---- Passage shown
The observation representation error covariance R_τ defines the errors in the observed AODs from instrument and retrieval uncertainties. These errors are assumed to be independent from each other, and therefore R_τ is modeled as a diagonal matrix. The diagonal elements are directly taken from the MODIS Deep Blue product.

5.1.2 Hybrid assimilation methodology

The hybrid assimilation is carried out by sequentially implementing the Ångström analysis and the AOD analysis. The Ångström assimilation focuses on estimating the aerosol size distribution and is performed through minimizing the following cost function:

$$\begin{array}{}\text{(12)}& \begin{array}{rl}J\left({\mathit{r}}_{\mathrm{a}}\right)& ={\displaystyle \frac{\mathrm{1}}{\mathrm{2}}}{\left({\mathit{r}}_{\mathrm{a}}-{\mathit{r}}_{\mathrm{b}}\right)}^{\text{T}}{\mathbf{B}}_{\mathit{r}}^{-\mathrm{1}}({\mathit{r}}_{\mathrm{a}}-{\mathit{r}}_{\mathrm{b}})\\ & +{\displaystyle \frac{\mathrm{1}}{\mathrm{2}}}{\left(\mathcal{M}\left({\mathit{r}}_{\mathrm{a}}\right){\mathit{X}}_{\mathrm{b}}-\mathcal{A}\right)}^{\text{T}}{\mathbf{R}}_{\mathcal{A}}^{-\mathrm{1}}\left(\mathcal{M}\left({\mathit{r}}_{\mathrm{a}}\right){\mathit{X}}_{\mathrm{b}}-\mathcal{A}\right).\end{array}\end{array}$$

The first part defines the mismatch between the optimal aerosol radius and the prior size assumptions, while the second part quantifies the penalty from the MODIS Ångström observations.
--------
Given task ▸ Copy the passage on hybrid aerosol assimilation from "The first part" to "the MODIS Ångström observations.", substituting "discrepancy" for "mismatch".
---- Material
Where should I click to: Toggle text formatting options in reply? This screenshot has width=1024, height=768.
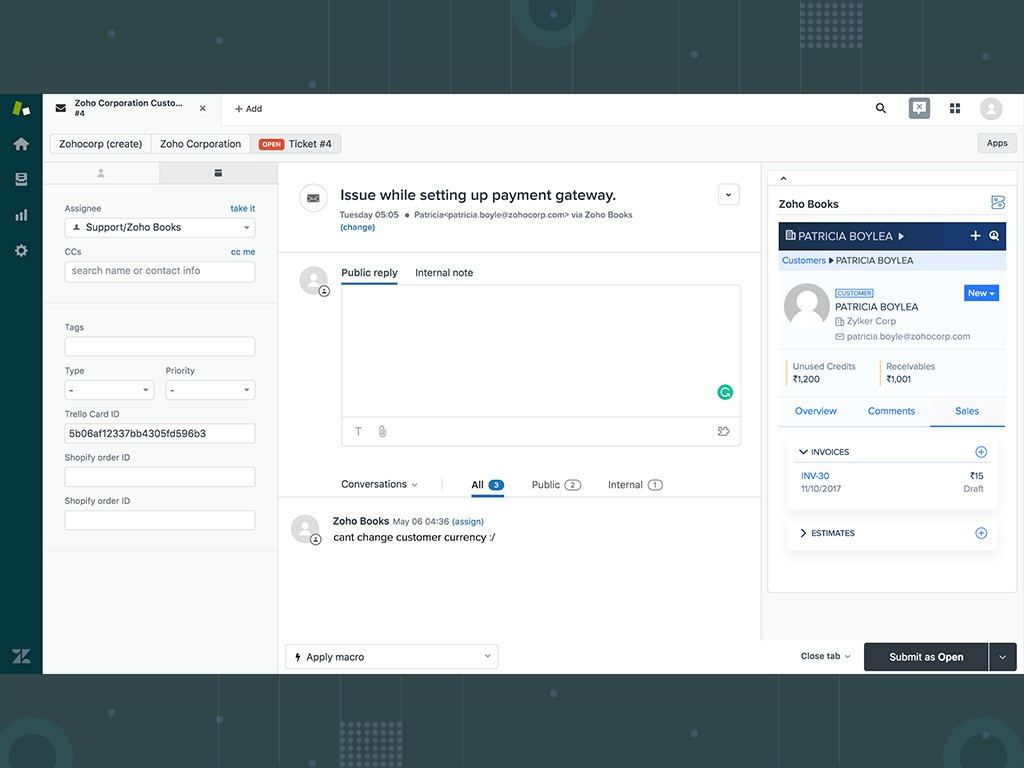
--------
---- Material
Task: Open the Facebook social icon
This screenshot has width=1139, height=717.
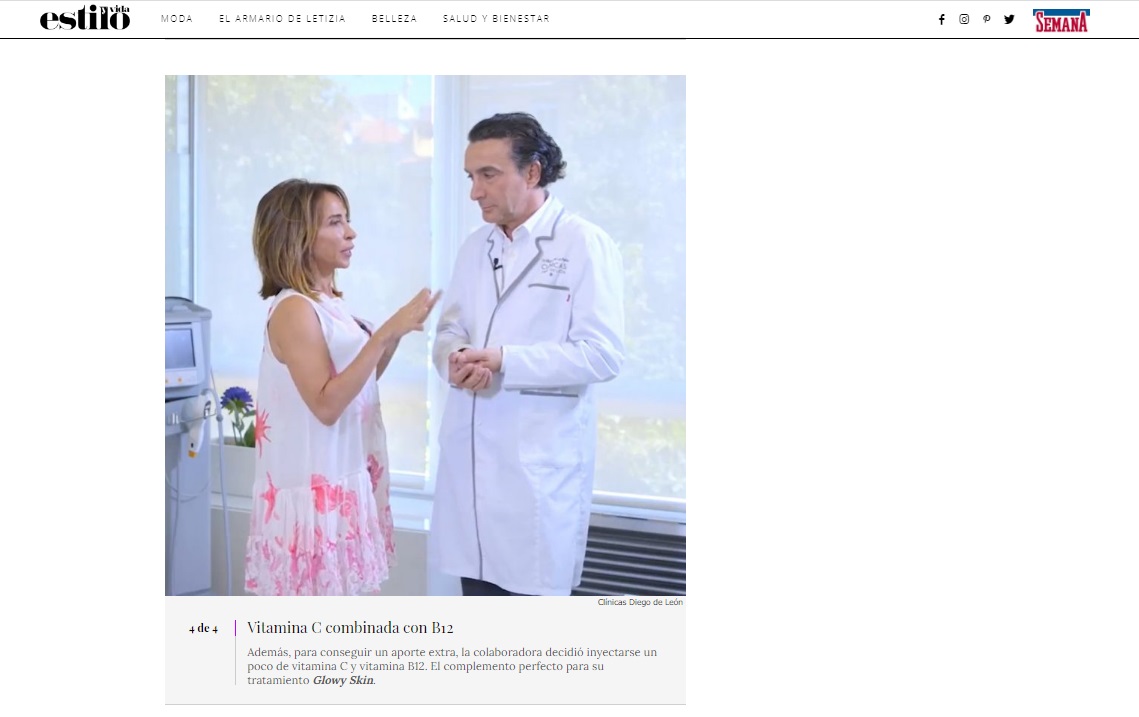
--------
---- Material
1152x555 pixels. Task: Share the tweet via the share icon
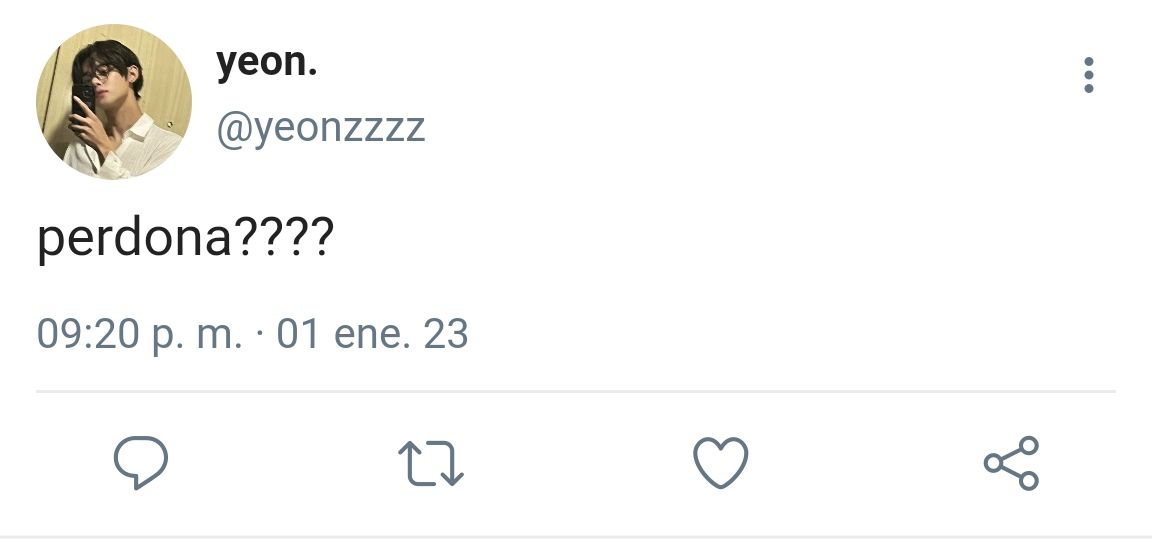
--------
Solution to the problem ▸
The first part defines the discrepancy between the optimal aerosol radius and the prior size assumptions, while the second part quantifies the penalty from the MODIS Ångström observations.